Durante los últimos nueve años hemos observado los trastornos disociativos de la FED. En psiquiatría esto se da cuando una persona tiene dos o más identidades opuestas.

De día, la Dra. Yellen es la respetada presidente de la Reserva Federal quien mantuvo las tasas de intervención cerca al 0% en un tiempo record entre diciembre de 2008 y 2015, y desde entonces ha retirado las ayudas de forma moderada consciente de que se encuentra al mando de la recuperación más débil de la postguerra en los EE.UU.

De noche es muy diferente. Una economista brillante al mando de una fuerza inigualable de expertos que continúan convencidos que la inflación debió acelerarse hace tiempo. Con esto en mente se le puso fin a la compra de bonos en octubre 2014 y se aumentó tasas en diciembre 2015 y tres veces más en la primera mitad del 2017. Y son ellos mismos los que planean la venta de bonos en octubre y un incremento más en tasa antes de finalizar el año.
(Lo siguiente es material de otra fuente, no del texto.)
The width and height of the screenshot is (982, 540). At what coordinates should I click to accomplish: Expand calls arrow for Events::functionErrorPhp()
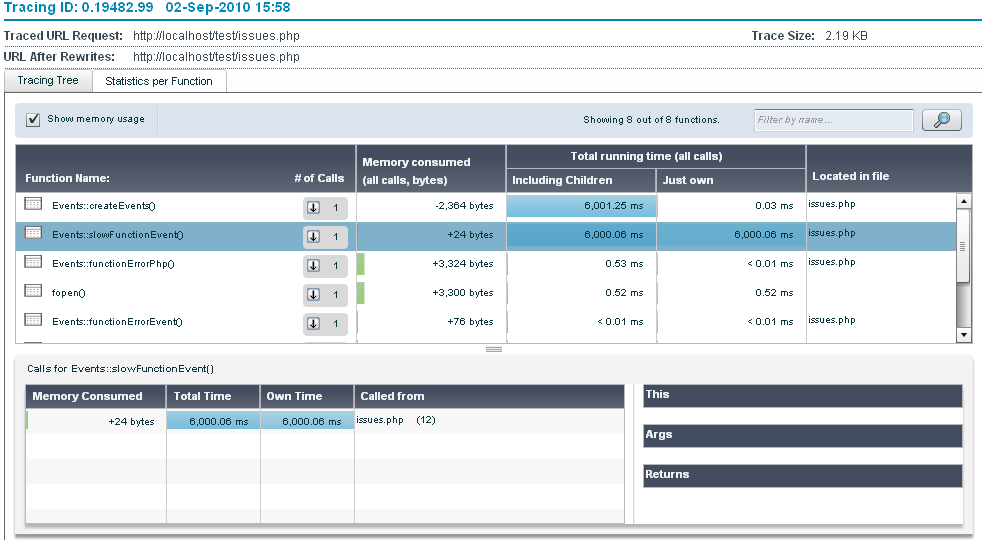pyautogui.click(x=313, y=265)
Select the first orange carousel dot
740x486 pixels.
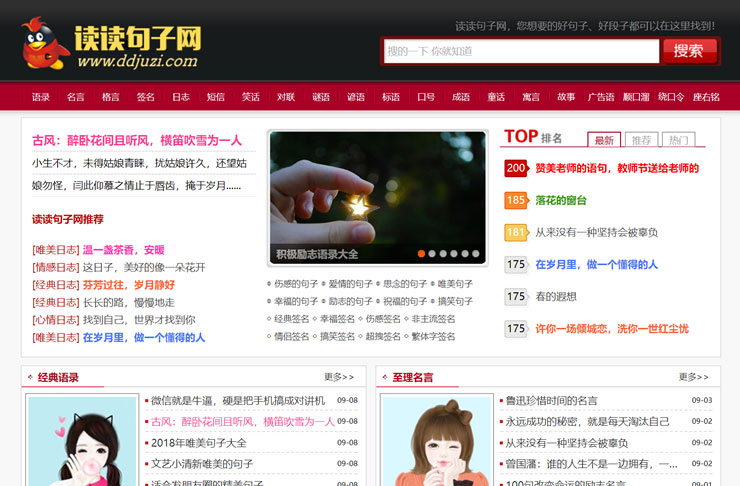[x=422, y=254]
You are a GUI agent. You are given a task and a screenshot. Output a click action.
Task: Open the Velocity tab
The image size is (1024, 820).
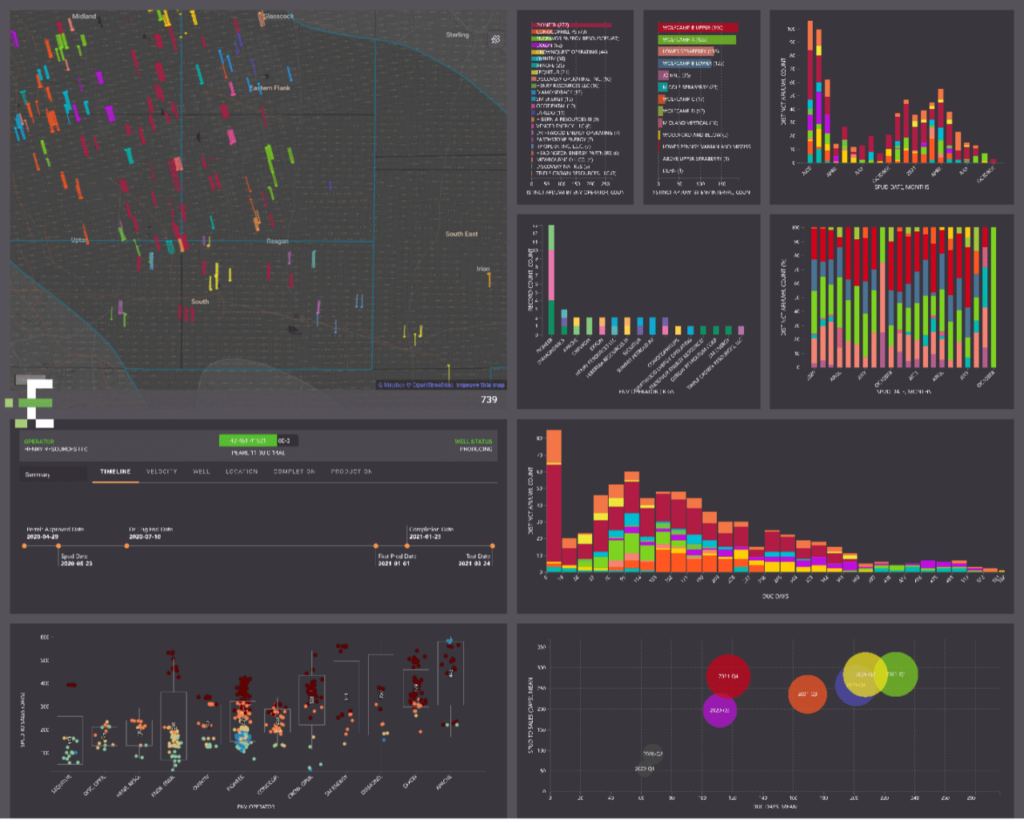(161, 471)
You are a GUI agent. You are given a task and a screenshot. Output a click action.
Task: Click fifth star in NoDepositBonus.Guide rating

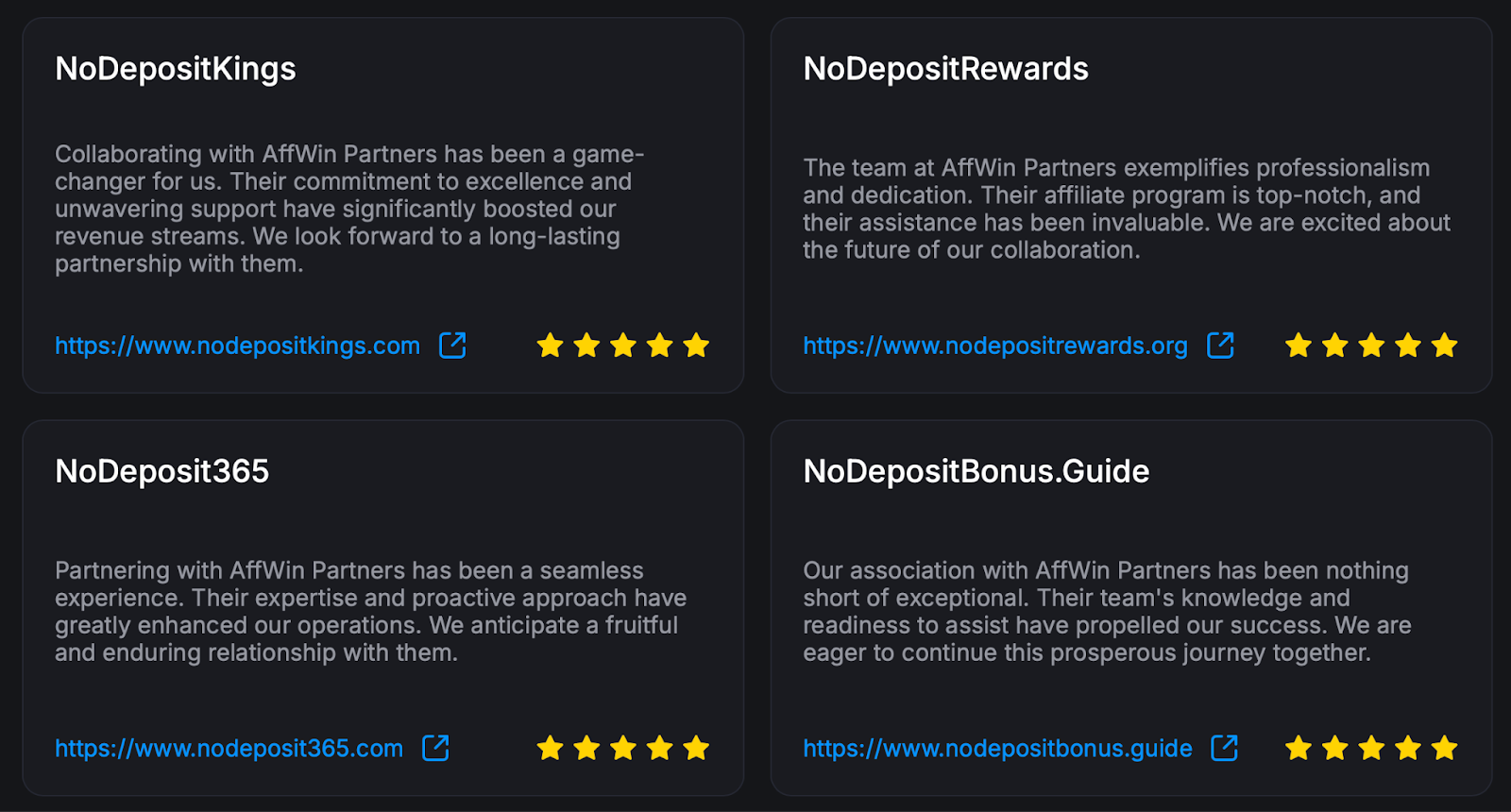[1445, 749]
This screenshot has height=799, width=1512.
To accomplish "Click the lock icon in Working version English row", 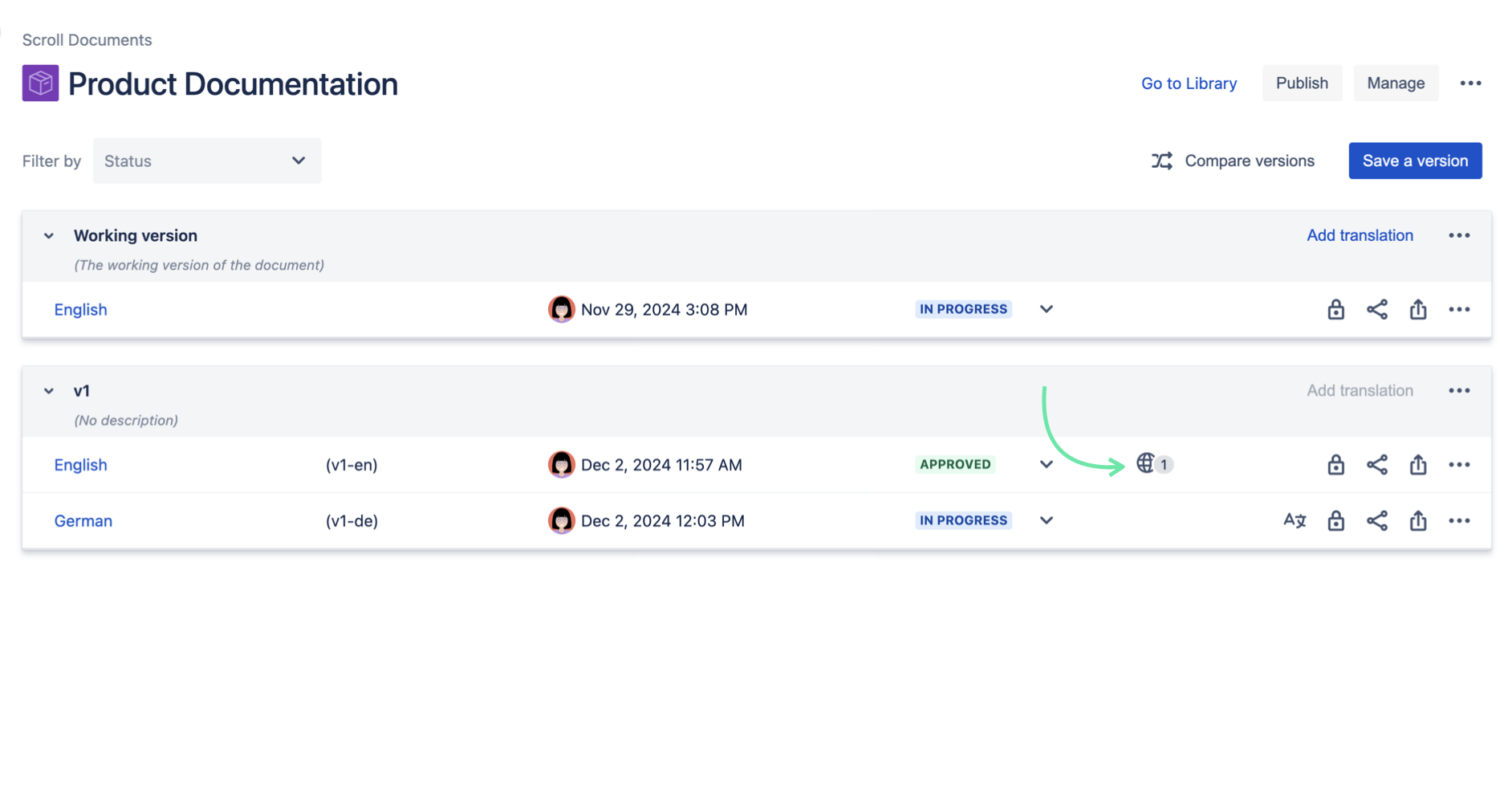I will 1335,309.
Como en la novela “El extraño caso del doctor Jekyll y el señor Hyde” (en inglés Dr. Jekyll and Mr. Hyde), Mr. Hyde es el alter ego del buen doctor Jekyll, un hombre brillante entregado a sus debilidades.

En las minutas de la última reunión de la Reserva Federal se dio a conocer una revelación histórica: varios de sus miembros ya no tienen confianza en sus modelos. La FED es un Mr. Hyde moderno, modelos brillantes y complejos que brindaron un gran reconocimiento en tiempos ordinarios, poco útiles para momentos extraordinarios.

Acá es donde la simplicidad toma relevancia.

De un top 5 de burbujas a nivel mundial, en donde se encuentran los tulipanes holandeses de 1636 y la compañía de los mares del sur en 1711, solo dos crisis son comparables con la actual. La de 1930 en EE.UU. y la de 1990 en Japón. Ambas en economías desarrolladas y relevantes en el mundo, donde las políticas de rescate trajeron tasas cercanas al 0% junto a compras masivas de bonos y donde la inflación también demoró décadas en despegar.

Las similitudes son totales. En la primera, a EE.UU. le tomó 20 años y 4 recesiones para generar inflación y 40 años para reducir su balance. Mientras que en la segunda, una versión supuestamente más moderna, Japón lleva 27 años con tasas al 0% y compras de bonos sin poder generar inflación sostenida. Aún de mayor relevancia, en ambos casos cada intento por llevar tasas por encima del 1% o reducir su balance se tradujo en una recesión económica.    

Con esto terminamos. Casi nueve años después de la gran crisis, la FED está intentando normalizar sus políticas de tasas y balance. Y mientras el mundo se debate entre lo que EE.UU. y otros países podrían hacer los próximos 12 meses, la historia, no los modelos, nos dice que esto ya no es importante.

Mr. Hyde ganó y el incremento en tasas hasta el 1.25% debería estar afectando la economía de 12 a 16 meses después y es en términos históricos bastante alto. Lo que debería ser suficiente para terminar el ciclo económico en EE.UU. en el 2018 y en un tiempo el regreso del paquete completo de políticas extraordinarias a nivel global.